Segment Open

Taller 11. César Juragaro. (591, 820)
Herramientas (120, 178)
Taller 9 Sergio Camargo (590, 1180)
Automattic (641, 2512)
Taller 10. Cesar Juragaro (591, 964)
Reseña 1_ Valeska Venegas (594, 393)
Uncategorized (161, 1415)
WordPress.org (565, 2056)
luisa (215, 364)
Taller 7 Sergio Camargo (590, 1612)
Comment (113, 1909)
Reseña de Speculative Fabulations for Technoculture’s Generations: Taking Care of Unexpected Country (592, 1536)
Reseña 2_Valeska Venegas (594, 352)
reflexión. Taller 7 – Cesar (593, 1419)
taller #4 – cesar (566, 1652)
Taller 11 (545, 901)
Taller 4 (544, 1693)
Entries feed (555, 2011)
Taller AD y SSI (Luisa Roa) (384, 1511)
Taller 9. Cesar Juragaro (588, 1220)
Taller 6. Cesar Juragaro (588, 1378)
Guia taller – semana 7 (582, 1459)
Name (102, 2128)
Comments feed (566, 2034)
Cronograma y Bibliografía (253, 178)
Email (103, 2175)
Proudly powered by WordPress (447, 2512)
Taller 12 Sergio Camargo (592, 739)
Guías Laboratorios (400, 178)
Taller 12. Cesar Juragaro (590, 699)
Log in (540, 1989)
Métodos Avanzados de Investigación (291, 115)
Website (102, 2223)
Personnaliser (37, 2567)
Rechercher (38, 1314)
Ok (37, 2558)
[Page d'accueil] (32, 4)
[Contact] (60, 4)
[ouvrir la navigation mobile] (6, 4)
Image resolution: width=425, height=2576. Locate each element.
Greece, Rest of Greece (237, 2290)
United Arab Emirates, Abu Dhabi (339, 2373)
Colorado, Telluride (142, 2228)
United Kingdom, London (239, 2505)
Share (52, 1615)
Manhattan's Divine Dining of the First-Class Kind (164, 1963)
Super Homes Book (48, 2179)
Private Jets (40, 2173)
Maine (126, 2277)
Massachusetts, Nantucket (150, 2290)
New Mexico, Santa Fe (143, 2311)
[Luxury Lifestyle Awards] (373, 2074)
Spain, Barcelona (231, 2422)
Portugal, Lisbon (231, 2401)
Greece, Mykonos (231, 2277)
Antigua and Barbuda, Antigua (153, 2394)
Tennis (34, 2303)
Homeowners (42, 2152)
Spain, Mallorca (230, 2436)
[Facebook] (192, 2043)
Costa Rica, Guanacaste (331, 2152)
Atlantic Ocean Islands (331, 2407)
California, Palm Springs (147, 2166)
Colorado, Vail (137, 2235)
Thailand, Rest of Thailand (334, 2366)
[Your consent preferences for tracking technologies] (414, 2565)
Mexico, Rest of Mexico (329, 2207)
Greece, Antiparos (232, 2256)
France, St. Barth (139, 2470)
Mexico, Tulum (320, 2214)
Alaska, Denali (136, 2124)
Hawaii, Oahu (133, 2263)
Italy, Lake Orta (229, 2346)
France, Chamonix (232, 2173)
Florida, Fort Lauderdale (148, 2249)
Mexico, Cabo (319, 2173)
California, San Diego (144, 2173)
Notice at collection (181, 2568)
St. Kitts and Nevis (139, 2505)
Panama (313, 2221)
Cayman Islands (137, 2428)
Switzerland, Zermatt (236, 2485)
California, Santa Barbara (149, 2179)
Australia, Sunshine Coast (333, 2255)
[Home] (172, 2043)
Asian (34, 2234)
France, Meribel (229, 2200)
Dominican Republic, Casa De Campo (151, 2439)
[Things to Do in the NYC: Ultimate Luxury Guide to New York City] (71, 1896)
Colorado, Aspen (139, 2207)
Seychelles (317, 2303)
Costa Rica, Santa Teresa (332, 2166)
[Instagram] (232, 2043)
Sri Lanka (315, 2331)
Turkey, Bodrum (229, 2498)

Segment Closed

▶ [Exercise description]: All that is wanted is a faithful reproduction of the line above with "Name (102, 2128)", the line with "Colorado, Telluride (142, 2228)", and every line in between.

▶ [Response area]:
Name (102, 2128)
Comments feed (566, 2034)
Cronograma y Bibliografía (253, 178)
Email (103, 2175)
Proudly powered by WordPress (447, 2512)
Taller 12 Sergio Camargo (592, 739)
Guías Laboratorios (400, 178)
Taller 12. Cesar Juragaro (590, 699)
Log in (540, 1989)
Métodos Avanzados de Investigación (291, 115)
Website (102, 2223)
Personnaliser (37, 2567)
Rechercher (38, 1314)
Ok (37, 2558)
[Page d'accueil] (32, 4)
[Contact] (60, 4)
[ouvrir la navigation mobile] (6, 4)
Image resolution: width=425, height=2576. Locate each element.
Greece, Rest of Greece (237, 2290)
United Arab Emirates, Abu Dhabi (339, 2373)
Colorado, Telluride (142, 2228)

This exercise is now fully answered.